I agree that if the problem is interpreted as conditioning on a message (something that is said, reported, or chosen from among several true statements), then the reporting mechanism matters and must be modeled explicitly. However, I don’t think such a mechanism is required in all cases. It is standard and meaningful to interpret a question as conditioning on an event – an extensional property of outcomes – without introducing an additional random variable for how the information was obtained. That is the interpretation I adopt here.

Without a specified selection rule, symmetry forces the answer to 1/2

Objection.
If the problem does not specify how the information was obtained, then we must assume a symmetric rule for selecting which true statement is revealed. Under that assumption, conditioning on “at least one boy” or “at least one girl” must give the same answer, and applying the law of total probability forces the posterior probability to equal the prior.

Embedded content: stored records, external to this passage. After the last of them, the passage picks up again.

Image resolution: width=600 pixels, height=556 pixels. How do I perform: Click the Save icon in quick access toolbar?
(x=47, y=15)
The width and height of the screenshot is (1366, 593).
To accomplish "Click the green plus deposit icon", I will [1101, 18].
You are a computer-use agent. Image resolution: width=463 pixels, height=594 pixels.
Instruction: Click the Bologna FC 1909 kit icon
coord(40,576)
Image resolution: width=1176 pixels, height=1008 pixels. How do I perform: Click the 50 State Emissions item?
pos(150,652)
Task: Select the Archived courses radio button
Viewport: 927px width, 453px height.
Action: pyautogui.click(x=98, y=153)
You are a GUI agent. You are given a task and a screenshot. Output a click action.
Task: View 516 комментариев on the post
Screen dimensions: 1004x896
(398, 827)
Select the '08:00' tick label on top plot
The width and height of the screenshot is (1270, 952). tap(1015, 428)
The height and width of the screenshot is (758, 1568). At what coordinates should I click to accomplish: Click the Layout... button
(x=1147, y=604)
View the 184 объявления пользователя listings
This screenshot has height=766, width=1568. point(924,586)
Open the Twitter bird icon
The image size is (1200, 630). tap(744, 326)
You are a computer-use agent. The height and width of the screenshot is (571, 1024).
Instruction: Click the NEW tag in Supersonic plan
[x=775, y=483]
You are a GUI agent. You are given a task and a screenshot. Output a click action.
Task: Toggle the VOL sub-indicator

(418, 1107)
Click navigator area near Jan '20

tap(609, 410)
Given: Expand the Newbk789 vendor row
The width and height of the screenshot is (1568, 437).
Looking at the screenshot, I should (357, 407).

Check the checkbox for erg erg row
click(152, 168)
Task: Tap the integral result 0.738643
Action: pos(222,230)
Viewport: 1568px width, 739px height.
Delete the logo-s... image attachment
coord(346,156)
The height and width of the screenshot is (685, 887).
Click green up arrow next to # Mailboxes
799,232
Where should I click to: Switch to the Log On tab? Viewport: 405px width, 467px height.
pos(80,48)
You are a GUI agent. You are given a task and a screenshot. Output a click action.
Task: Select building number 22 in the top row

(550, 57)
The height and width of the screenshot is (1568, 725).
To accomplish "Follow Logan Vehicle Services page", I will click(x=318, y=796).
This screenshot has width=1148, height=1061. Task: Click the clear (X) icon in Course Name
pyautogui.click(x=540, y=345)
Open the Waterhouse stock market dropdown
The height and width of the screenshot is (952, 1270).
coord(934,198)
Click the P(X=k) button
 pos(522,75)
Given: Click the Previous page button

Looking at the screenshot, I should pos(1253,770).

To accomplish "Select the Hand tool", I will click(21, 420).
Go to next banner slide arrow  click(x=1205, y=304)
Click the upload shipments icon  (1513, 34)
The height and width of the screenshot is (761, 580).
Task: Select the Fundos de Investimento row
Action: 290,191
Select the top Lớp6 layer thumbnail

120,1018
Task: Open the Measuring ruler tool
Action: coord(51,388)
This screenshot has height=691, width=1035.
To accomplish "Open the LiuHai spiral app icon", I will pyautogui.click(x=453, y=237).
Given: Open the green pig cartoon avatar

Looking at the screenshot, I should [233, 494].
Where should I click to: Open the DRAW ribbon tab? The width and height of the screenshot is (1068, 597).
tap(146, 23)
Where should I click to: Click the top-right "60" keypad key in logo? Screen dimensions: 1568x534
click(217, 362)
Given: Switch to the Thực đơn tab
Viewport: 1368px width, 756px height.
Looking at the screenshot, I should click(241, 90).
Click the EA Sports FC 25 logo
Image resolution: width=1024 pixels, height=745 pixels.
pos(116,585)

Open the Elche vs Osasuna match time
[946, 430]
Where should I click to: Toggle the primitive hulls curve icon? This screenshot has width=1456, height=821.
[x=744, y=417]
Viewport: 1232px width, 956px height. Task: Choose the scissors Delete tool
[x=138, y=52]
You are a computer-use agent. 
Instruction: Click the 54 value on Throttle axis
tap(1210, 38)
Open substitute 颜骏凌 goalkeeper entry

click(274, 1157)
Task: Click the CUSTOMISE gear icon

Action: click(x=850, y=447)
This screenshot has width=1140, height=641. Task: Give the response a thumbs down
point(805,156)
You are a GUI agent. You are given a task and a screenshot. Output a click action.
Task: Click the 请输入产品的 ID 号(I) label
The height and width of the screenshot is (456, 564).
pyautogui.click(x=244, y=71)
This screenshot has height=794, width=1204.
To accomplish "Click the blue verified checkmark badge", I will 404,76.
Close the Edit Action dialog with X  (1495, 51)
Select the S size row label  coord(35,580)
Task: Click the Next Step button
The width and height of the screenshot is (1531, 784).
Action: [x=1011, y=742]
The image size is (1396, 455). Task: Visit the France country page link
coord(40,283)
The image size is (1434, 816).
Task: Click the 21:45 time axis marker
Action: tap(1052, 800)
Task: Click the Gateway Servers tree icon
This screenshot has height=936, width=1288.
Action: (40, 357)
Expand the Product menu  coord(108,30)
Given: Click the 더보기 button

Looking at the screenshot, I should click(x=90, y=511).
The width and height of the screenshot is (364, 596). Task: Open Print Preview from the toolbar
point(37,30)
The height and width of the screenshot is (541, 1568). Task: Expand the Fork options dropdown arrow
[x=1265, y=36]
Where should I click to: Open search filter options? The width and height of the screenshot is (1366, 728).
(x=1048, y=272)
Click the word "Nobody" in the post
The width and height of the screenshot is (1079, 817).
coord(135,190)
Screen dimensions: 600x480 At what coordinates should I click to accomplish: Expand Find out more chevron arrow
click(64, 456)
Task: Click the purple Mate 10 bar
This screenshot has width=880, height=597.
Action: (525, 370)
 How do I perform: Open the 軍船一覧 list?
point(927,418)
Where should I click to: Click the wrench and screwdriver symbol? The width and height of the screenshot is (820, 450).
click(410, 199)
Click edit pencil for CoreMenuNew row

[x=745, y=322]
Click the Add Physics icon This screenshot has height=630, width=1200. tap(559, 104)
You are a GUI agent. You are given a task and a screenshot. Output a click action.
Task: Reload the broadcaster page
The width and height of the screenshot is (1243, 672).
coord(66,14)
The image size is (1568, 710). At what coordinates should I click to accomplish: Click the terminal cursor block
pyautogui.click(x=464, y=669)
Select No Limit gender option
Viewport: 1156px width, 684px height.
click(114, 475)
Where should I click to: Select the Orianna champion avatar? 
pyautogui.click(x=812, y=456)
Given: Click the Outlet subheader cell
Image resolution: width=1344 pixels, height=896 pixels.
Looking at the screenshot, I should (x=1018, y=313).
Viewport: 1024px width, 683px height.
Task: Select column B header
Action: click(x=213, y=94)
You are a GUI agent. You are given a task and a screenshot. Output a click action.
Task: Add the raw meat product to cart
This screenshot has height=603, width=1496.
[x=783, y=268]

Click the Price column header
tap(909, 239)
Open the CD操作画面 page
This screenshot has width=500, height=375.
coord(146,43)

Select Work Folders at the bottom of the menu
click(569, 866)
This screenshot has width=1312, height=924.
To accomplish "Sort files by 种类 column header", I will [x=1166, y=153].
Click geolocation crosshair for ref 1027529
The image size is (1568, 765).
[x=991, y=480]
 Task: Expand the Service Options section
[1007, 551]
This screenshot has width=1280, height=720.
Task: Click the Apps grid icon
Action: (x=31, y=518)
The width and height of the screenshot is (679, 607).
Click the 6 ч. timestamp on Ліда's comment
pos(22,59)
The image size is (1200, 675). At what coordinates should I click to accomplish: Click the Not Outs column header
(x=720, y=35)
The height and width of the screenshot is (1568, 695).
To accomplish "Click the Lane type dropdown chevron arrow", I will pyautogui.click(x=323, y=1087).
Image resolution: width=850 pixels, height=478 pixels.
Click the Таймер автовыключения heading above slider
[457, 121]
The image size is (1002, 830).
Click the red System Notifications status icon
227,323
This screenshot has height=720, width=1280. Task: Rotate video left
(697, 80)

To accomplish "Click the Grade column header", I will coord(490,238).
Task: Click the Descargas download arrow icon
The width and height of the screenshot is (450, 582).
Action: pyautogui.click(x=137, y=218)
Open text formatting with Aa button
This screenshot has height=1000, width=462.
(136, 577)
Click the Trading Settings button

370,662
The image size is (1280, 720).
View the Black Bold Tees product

Therefore, the correct answer must be 1/2.

Response.
This conclusion follows only if we assume that the conditioning is on a message chosen from a symmetric set of alternatives. Under that interpretation, the result does depend on the selection rule, and 1/2 is a valid answer for one particular choice of rule. But if the conditioning is on an event rather than a message, there is no requirement that different events form a symmetric partition or that the law of total probability be applied across them in this way. Under the event-based interpretation, the argument forcing 1/2 does not apply.

The problem is ambiguous and therefore has no answer

Objection.
Because the problem does not specify how we learn that there is a girl born on Tuesday, it is fundamentally ambiguous. Since different interpretations lead to different answers, the question has no single correct solution.

Response.
It’s true that the problem is ambiguous as stated in natural language. One option is to declare it unanswerable. Another is to resolve the ambiguity by adopting a conventional default interpretation. I choose the latter: I interpret the question as a conditional probability defined on an explicit probability model and make that interpretation clear by enumerating the sample space. Under that interpretation, the answer is unambiguous and, in my view, interesting and instructive – even if other interpretations lead to different answers.

You are changing the sampling procedure

Objection.
Some people object that the 13/27 result comes from changing how families are selected. Conditioning on “at least one child is a girl born on Tuesday” oversamples families with more girls, so the conditional distribution no longer represents the original population of two-child families. From this perspective, the result feels like an artifact of biased sampling rather than a genuine probability update.

Response.
That description is accurate, but it is not a flaw. Conditioning is biased sampling: evidence changes the distribution of outcomes. Families with more girls really are more likely to satisfy the condition, and the conditional probability reflects that fact.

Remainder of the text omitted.